Early on it was determined that extensive preparation work would be needed before the turf reinforcement mat could be placed. The initial failure of the slope had left large reels and indentations. In order for the turf reinforcement mat to work most effectively it is necessary that the earthen surface area be smooth and without any major indentations.
The most effective method to remove the reels and indentations was to shave the slope with flat shovels and chip away the negative portions with a chipping hammer at the top. This was accomplished by rappelling down from the top of the slope. When finished the hillside prep ended up with approximately 12 cubic yards of loose soil and rock. K-Rails where placed at the toe of the slope to keep all spoils off of the paved road during this phase.
Next a 2’x2’x50’ anchor trench was dug 6 feet back from the crest of the slope. The turf reinforcement rolls were then pinned into the anchor trench using 18″ galvanized pins. Guide lines where then installed to identify the perimeter of the project. Pine seedlings in the project area where flagged to be pulled through the mat during installation. Hydroseeding then took place using a native seed mix with tackifier. The seed mix was left overnight to allow for drying. After the seed mix had dried the turf reinforcement mat was deployed over the side of the slope. The mats then where aligned for accurate coverage and correct seam overlapping.
The seams where then diaper pinned together. After the diaper pinning additional 18″ straight pins were laid out on a grid of 2.5 pins per square yard. The pins were then driven into the slope using a bulldog rock hammer. Approximately 5800 pins were used. The purpose of the pins was to create intimate contact between the turf reinforcement mat and the slope.
Additional anchoring took place using 650 mechanical anchoring devices driven into the slope. These mechanical devices are driven into the slope using a 40lb jackhammer.

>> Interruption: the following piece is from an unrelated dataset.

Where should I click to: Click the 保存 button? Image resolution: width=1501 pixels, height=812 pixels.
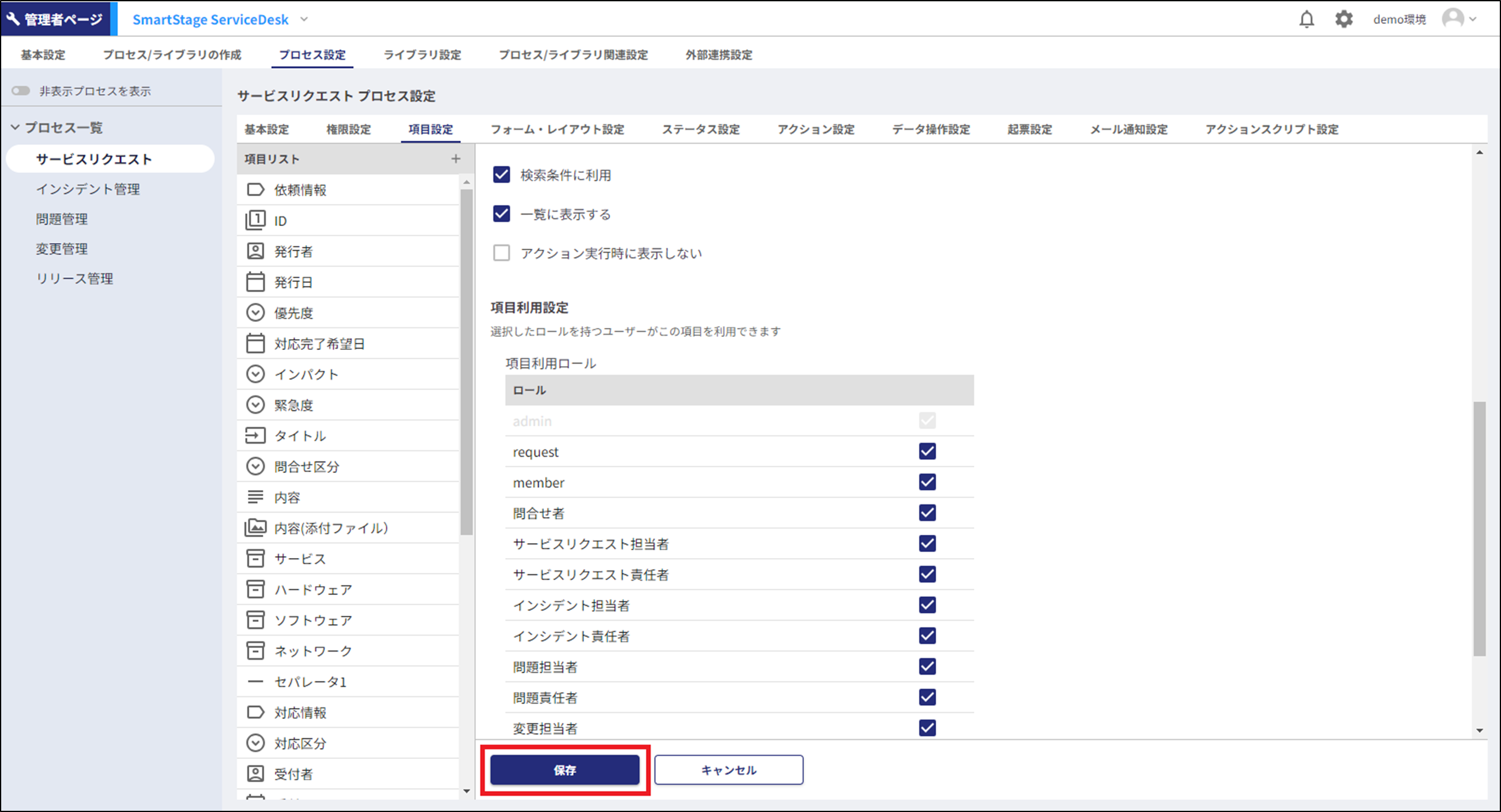564,770
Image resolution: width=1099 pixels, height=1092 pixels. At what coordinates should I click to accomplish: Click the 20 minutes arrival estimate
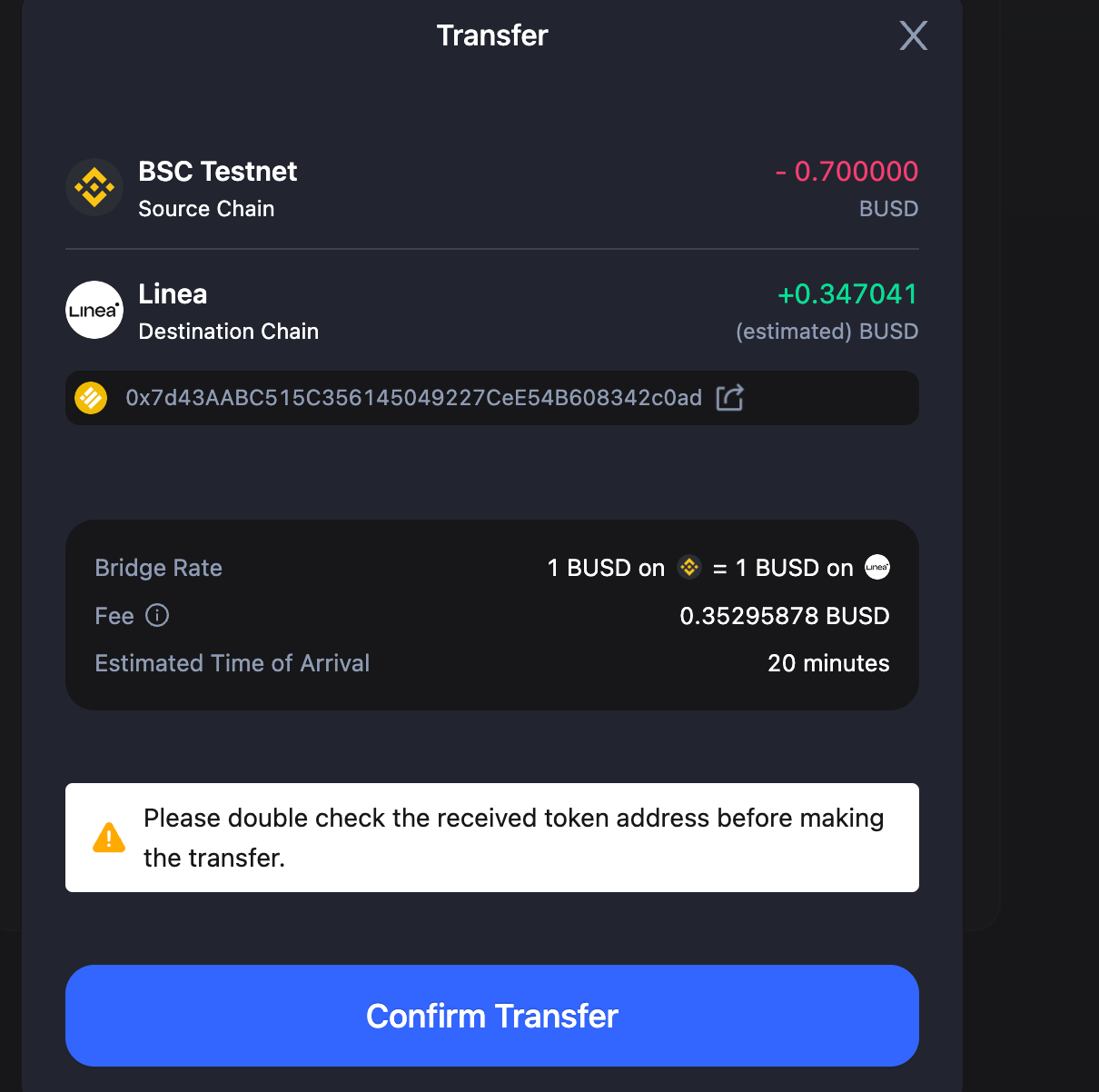coord(828,663)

A steel tendon on each anchoring device is then pulled to engage the mechanical device. Once the device is engage the tendon is pulled through the turf reinforcement mat and a UV protected 4” plastic washer is slipped onto the tendon. After the washer is placed a one way washer is placed over the washer to lock the washer in place. Following the installation of the mechanical devices final cleanup took place resulting in a total export of 15 cubic yards.
CalTrans expressed complete satisfaction with the project and plans to use this method of slope stabilization in many other similar situations. Vegetation was fully established by spring of 2006 resulting in a completely stabilized slope.